Travailleurs étrangers infectés: des craintes à l'UPA Montérégie

CKTB NEWS | Agriculture Ontario

La Montérégie compte 26 travailleurs agricoles étrangers atteints de COVID-19 et la Fondation des Entreprises en Recrutement de Main-d’œuvre agricole Étrangère met en garde l'UPA dans ses démarches de recrutement. L'UPA Montérégie resserre les contrôles mais dépend directement de milliers de ces travailleurs de l'Amérique du Sud.

FERME a prévenu par courriel que, depuis plusieurs jours, des travailleurs de l'étranger auraient pris l'avion vers le Canada alors qu'ils pourraient avoir des symptômes s'apparentant à la COVID-19.

À l'échelle nationale, 70 travailleurs étrangers débarqués au Québec pour donner un coup de main à nos agriculteurs ont contracté la COVID-19 jusqu'ici.

L'organisme FERME, chargé du recrutement à l'étranger a cru bon servir une mise en garde aux producteurs pour que l'on resserre les contrôles.

Ils sont plus de 9700 travailleurs étrangers à travailler sur les fermes du Québec dont au moins 7000 en Montérégie, ils sont majoritairement originaires du Guatemala et du Mexique.

L'organisme suggère à l'UPA «d'élaborer des plans alternatifs afin de combler leurs besoins de main-d’œuvre », un nouveau casse-tête pour l'UPA régionale qui a dû composer avec la sécheresse du début de l'été et le report de quelques vols de travailleurs du Mexique dans la région, en raison de directives sanitaires du Mexique auprès de ces travailleurs étrangers.  

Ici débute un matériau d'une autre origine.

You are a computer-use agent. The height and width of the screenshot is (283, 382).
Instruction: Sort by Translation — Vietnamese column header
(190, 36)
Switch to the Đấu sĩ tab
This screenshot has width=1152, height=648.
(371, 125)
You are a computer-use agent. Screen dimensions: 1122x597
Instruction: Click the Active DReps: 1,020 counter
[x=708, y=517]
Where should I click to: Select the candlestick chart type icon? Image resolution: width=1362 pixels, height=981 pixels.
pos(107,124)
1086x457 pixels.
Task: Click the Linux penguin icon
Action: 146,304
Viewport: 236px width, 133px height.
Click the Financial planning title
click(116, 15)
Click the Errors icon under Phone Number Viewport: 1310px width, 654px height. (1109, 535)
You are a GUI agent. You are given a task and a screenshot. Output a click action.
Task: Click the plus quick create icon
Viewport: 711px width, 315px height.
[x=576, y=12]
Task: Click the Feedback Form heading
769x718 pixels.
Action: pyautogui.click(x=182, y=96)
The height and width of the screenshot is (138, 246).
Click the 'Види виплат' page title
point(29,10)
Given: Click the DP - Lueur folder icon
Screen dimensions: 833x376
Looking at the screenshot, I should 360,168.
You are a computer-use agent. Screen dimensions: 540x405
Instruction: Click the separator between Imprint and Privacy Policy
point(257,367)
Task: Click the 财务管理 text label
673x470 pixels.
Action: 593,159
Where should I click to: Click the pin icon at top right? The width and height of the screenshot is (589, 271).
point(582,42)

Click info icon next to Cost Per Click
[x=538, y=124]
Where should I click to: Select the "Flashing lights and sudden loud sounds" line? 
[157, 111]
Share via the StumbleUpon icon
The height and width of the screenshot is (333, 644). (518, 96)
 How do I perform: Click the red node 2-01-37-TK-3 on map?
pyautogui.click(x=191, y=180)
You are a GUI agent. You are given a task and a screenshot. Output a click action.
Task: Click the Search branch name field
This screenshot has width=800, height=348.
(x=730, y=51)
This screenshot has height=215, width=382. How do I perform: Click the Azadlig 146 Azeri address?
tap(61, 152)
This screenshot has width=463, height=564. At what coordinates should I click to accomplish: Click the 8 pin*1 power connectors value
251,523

On se souviendra aussi de l'entreprise Vegpro de Sherrington, qui composait récemment avec une éclosion de coronavirus et qui a dû recourir à l'unité mobile de dépistage de la COVID-19 en Montérégie pour faire des vérifications auprès de tous ses travailleurs.

Claude Lapointe est 2e vice-président à l'UPA Montérégie et porte parole du Centre de formation agricole

«C'est inquiétant pour la main d'oeuvre étrangère en Montérégie mais nous avons plusieurs mesures resserrées bien en place. 3000 travailleurs locaux ont postulé lors de notre appel à l'UPA mais ce n'est pas suffisant. Dans le maraîcher nous avons déjà une banque de candidatures, les besoins sont importants pour les travailleurs étrangers. Nous sensibilisons les producteurs de diverses façons et un guide a été produit. Les travailleurs observent une quarantaine à chaque fois qu'ils arrivent pour travailler, nous faisons un profil de santé des travailleurs. Comment chaque ferme gère les conditions imposées par le gouvernement? Il faudra contacter les producteurs sur nos fermes pour s'assurer que c'est respecté et qu'il n'y ait pas de problématique»

Claude Lapointe, 2e vice-président UPA Montérégie

Le manque de main d'oeuvre entraîne aussi des destructions de récolte

Le manque de main d'oeuvre a aussi entrainé des conséquences chez des producteurs maraichers: certains ont dû détruire de la production. 

On observe aussi un manque de main d'oeuvre dans le domaine laitier.  

Selon Claude Lapointe, plusieurs producteurs ont aussi dû modifier leurs pratiques ou revoir leurs plans d'effectifs.

«Nous sommes à voir, au Centre de formation agricole, comment on peut améliorer nos pratiques et conditions pour ne pas avoir de cas. La semaine dernière encore, un producteur de laitue a carrément dû détruire sa production de laitue en Montérégie, faute de main d'oeuvre. Des producteurs réduisent leurs superficies. Les fruits et légumes, ce n'est pas toujours facile. On doit composer avec des pertes mais aussi une baisse du nombre de travailleurs étrangers, c'est inévitable.»